Il est trop tôt pour en parler. Nous examinons toutes les pistes mais rien n’est encore tranché. Nous n’avons pris aucune décision à ce jour.
Nombreux sont les secteurs sinistrés, à leur tête le tourisme. Qu’est-ce qui est fait pour sauver ce secteur ?
Les premières mesures adoptées jusqu’à présent ont une portée globale sur l’ensemble des secteurs touchés, sans différenciation. Effectivement, le secteur du tourisme est l’un des premiers secteurs affectés par les décisions sanitaires préventives. Il ne subit pas un ralentissement de l’activité, mais un arrêt total.

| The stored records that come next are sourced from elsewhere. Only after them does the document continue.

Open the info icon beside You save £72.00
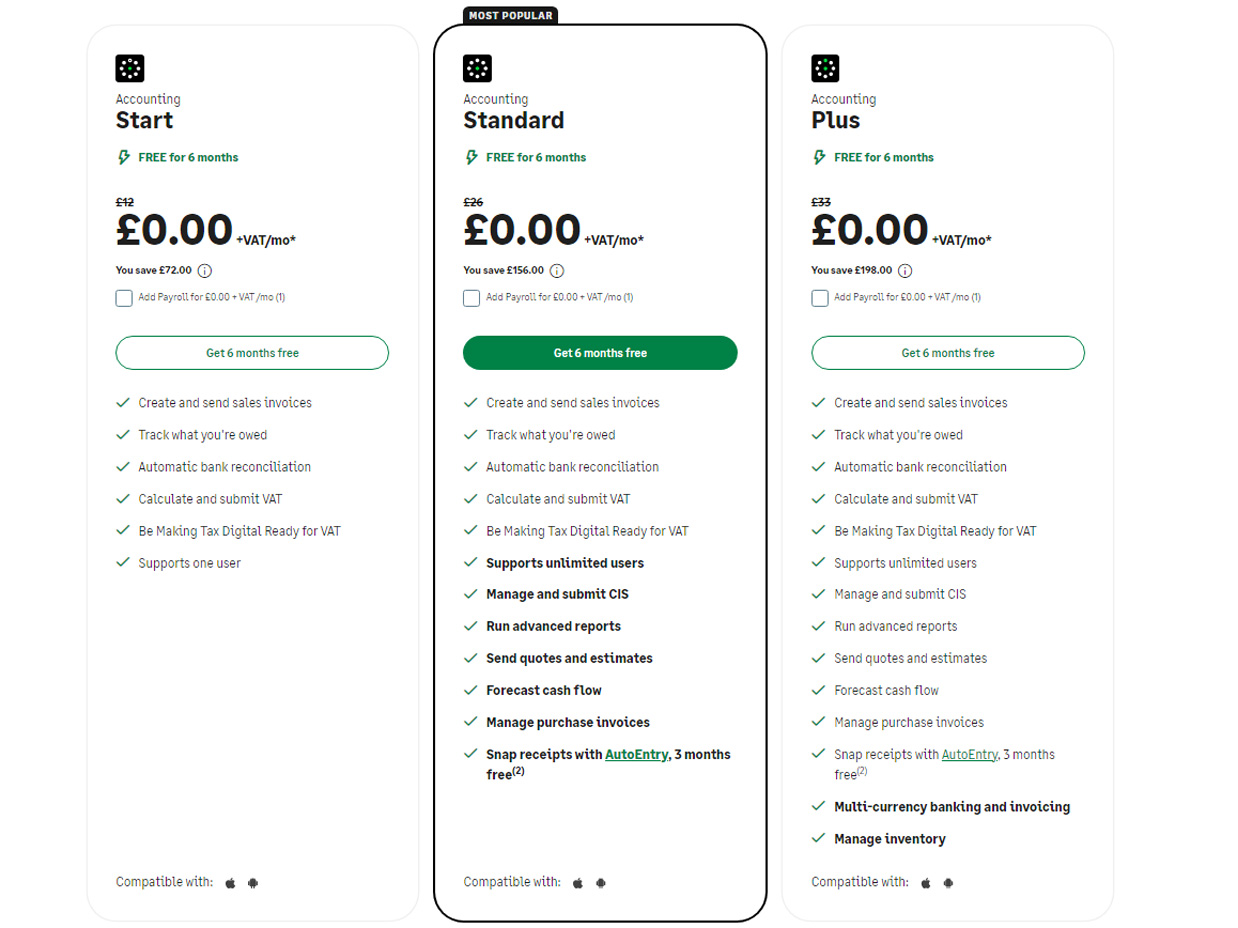Viewport: 1238px width, 928px height. (x=204, y=270)
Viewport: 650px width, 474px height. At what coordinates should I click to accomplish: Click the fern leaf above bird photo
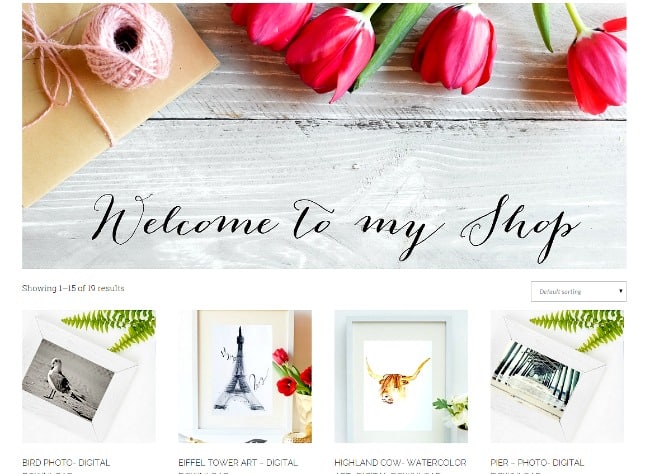coord(110,328)
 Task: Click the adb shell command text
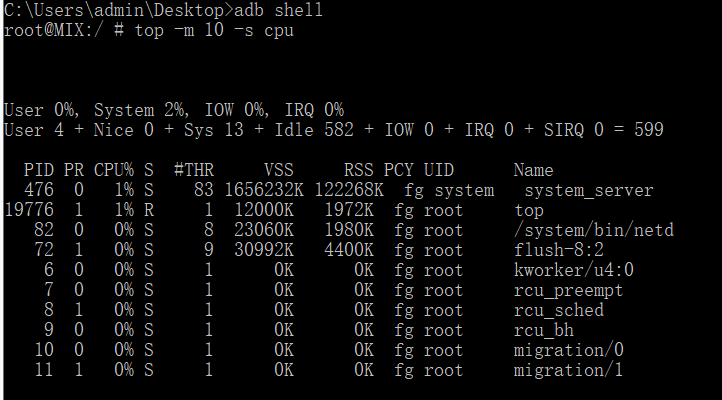[x=277, y=10]
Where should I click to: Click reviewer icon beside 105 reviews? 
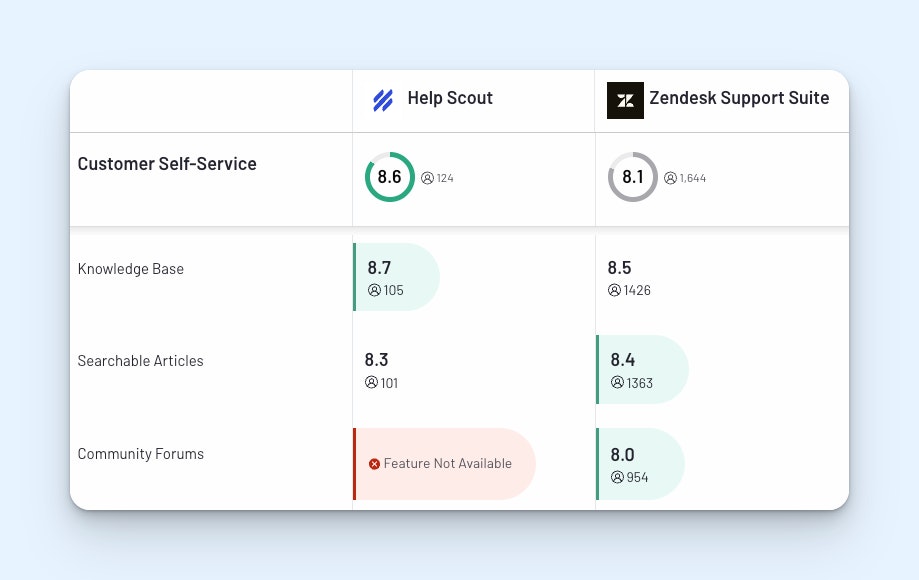click(x=374, y=291)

Un fonds spécial a été créé pour faire face à cette crise sanitaire. À qui profitera cet argent ? Qui décidera de sa répartition ?
Ce fonds a été créé le 15 mars sur hautes instructions de Sa Majesté Le Roi. Il sera réservé, d’une part, à la prise en charge des dépenses de mise à niveau du dispositif médical en termes d’infrastructures adaptées et de moyens supplémentaires à acquérir dans l’urgence. Il servira, d’autre part, au soutien de l’économie nationale, à travers une batterie de mesures qui seront proposées par le CVE, notamment en termes d’accompagnement des secteurs vulnérables aux chocs induits par la crise du coronavirus, ainsi qu’en matière de préservation des emplois et d’atténuation des répercussions sociales de cette crise.
Outre l’aide qui sera apportée aux entreprises, qu’en est-il des familles marocaines les plus démunies ? Comment vont-elles faire face aux charges, factures et autres dépenses ?
L’ensemble des mesures prises visent principalement à préserver l’emploi et à assurer un minimum de revenus pour les salariés issus des familles marocaines les plus démunies. Le Souverain nous incite toujours à mettre le social au cœur de toutes les interventions, et la santé du citoyen n’a pas de prix. En parallèle, le gouvernement assurera un suivi rapproché de l’état d’approvisionnement des marchés locaux en denrées alimentaires et ce, en renforçant les contrôles de manière à éviter toute hausse des prix ou spéculation.